I know a bank worker in my city who was fired for not getting vaccinated, despite working remotely. A food truck delivery driver in my city met the same fate. If any of this was about “science,” prior infection or regular COVID testing would have been a factor here, but they weren’t. Get the jab or get out.

Trudeau, who once professed to being cognitively unable to do basic math, has plunged the country into over $1 trillion in national debt for the first time in history. Everyday, that number surges by an additional $400 million. Canada is now at risk for stagflation: both economic stagnation and high inflation, as families are unable to meet their bills.

Meanwhile, the government has devoted $600,000 to paying “online influencers” to promote vaccines (as if the most vulnerable, geriatric populations are spending time on TikTok).

As if current measures aren’t authoritarian enough, Trudeau’s government has proposed the “online harms” bill C-36, designed to crack down on hate speech against ethnic and sexual minorities.
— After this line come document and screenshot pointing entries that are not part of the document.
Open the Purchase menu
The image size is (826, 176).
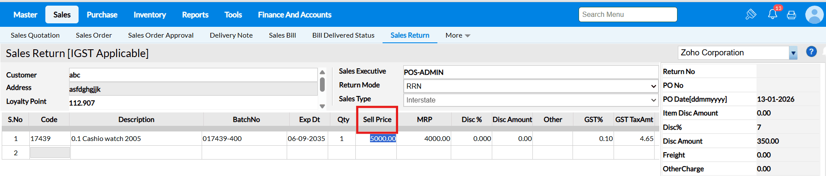(x=102, y=15)
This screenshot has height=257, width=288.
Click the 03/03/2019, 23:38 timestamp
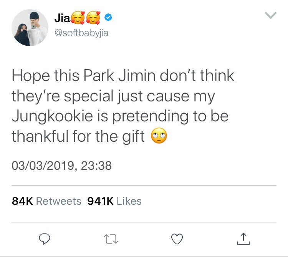pos(61,166)
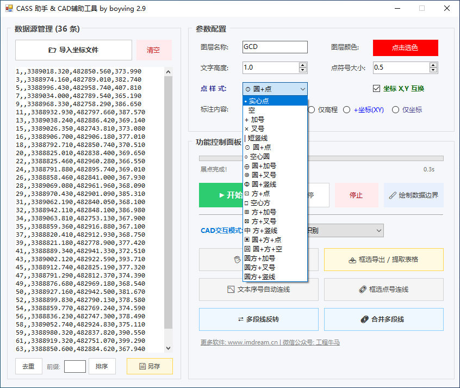Click the swap-arrows icon on 多段线反转

(240, 319)
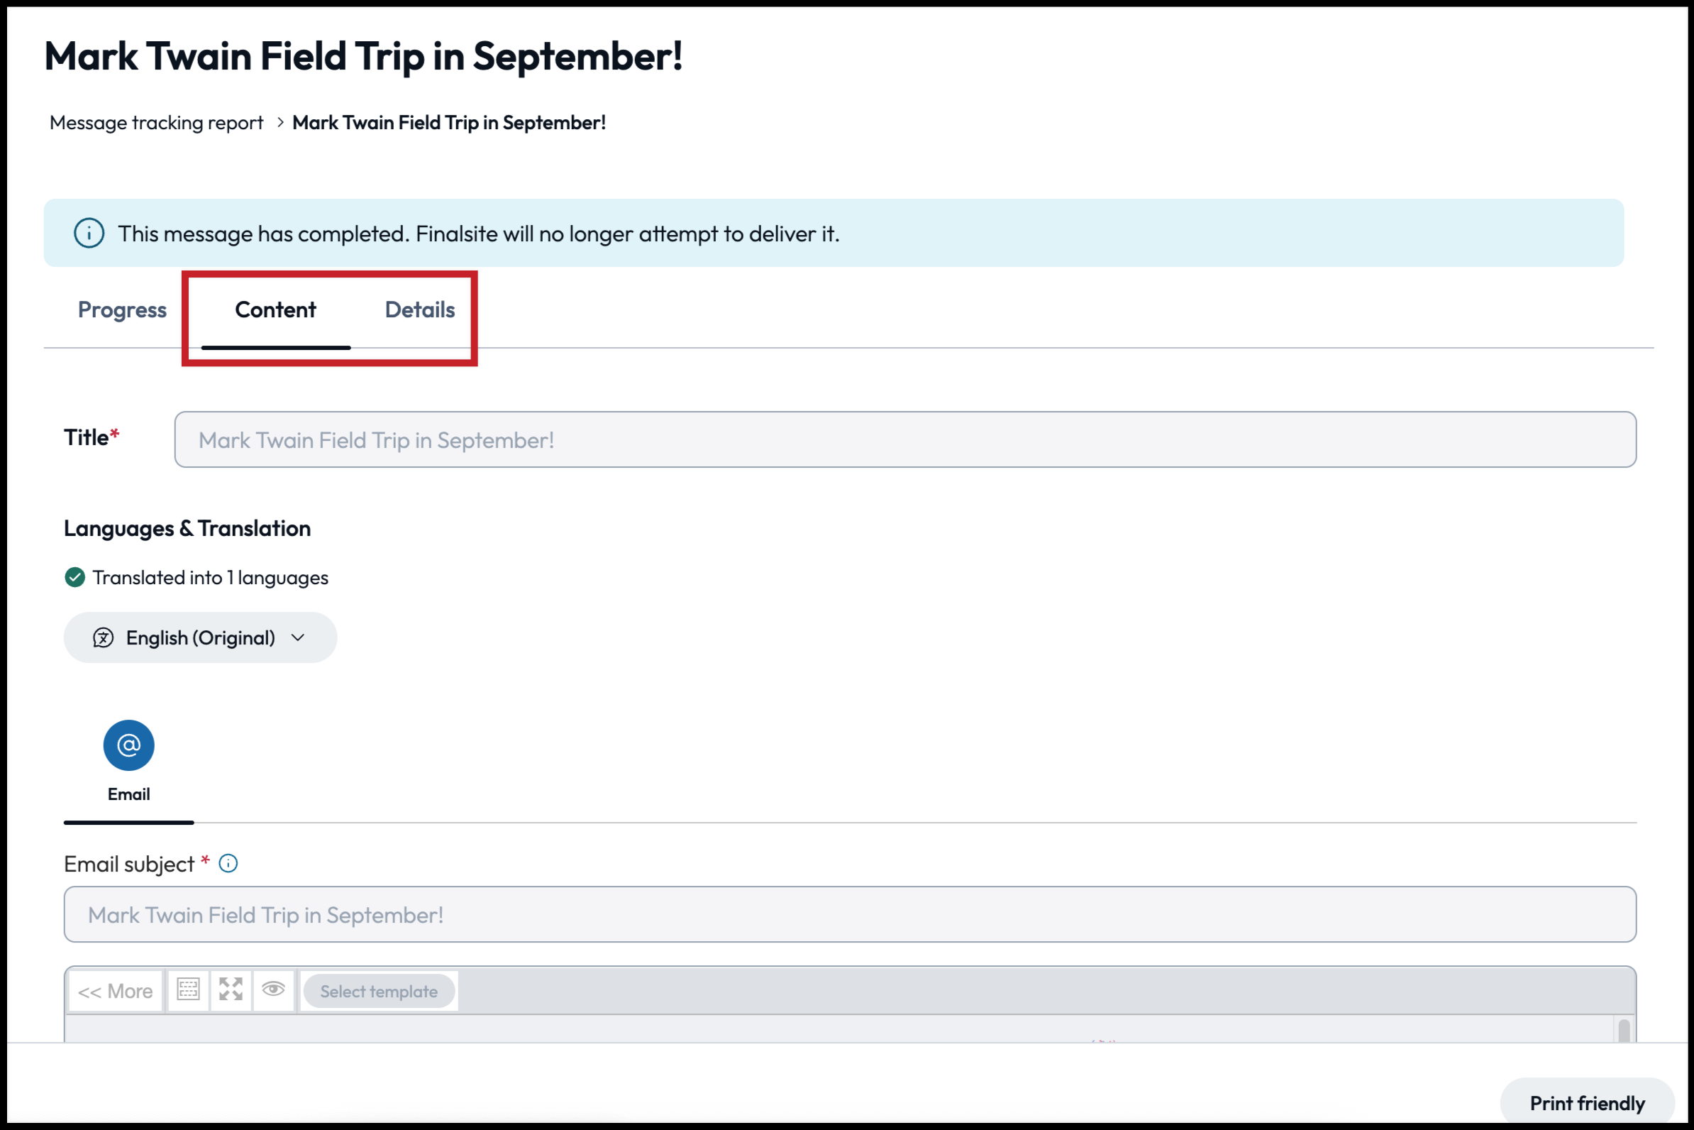Click the Email channel @ icon
The height and width of the screenshot is (1130, 1694).
coord(128,745)
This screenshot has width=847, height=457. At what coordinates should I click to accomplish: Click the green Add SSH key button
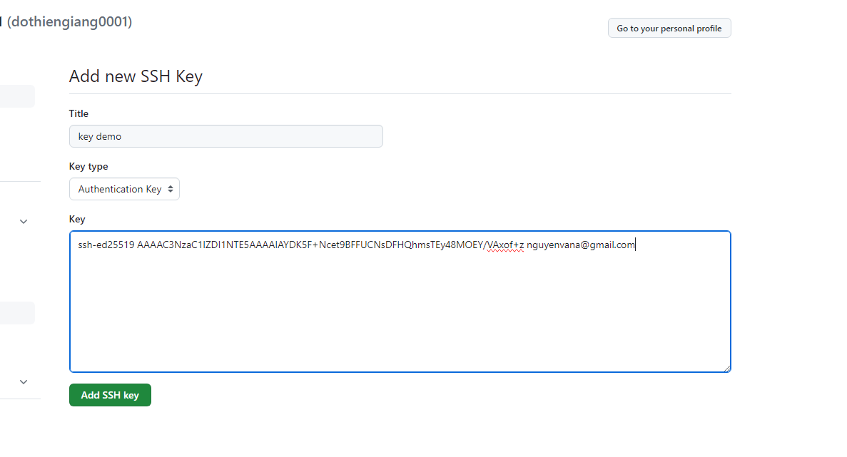110,395
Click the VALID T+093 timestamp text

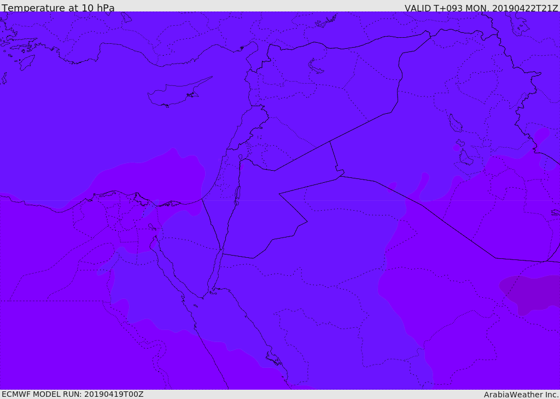click(481, 8)
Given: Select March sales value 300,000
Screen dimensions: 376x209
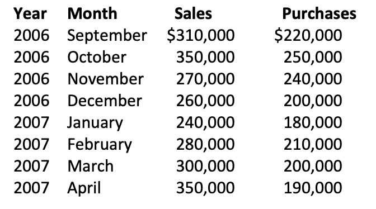Looking at the screenshot, I should pyautogui.click(x=205, y=166).
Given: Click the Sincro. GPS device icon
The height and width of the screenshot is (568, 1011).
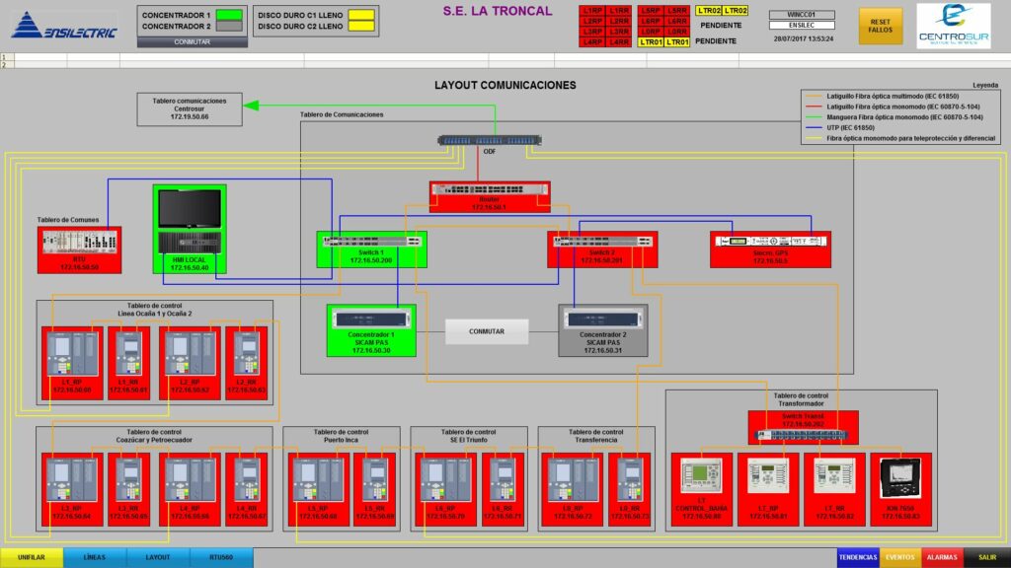Looking at the screenshot, I should tap(770, 242).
If passed, the bill would allow citizens to report on others who they fear may post something hateful, leading to possible fines, online surveillance and electronic monitoring.

Unsurprisingly, the bill has sparked criticism — and not just from right-wing activists. Twitter has spoken out, claiming the bill could be used to silence political opposition; meanwhile, in a private letter to the Canadian government, the National Council of Canadian Muslims has warned that these measures could “inadvertently result in one of the most significant assaults on marginalized and racialized communities in years.” They believe requiring social media companies to report “terrorist content” on their platforms to law enforcement could disproportionally target Canadian Muslims.

More than 15 years after arriving in Canada to secure a more open and rewarding life, I must now consider the possibility that my civil rights might have been more secure back in India. Once a vibrant, liberal democracy, Canada is now becoming an authoritarian state.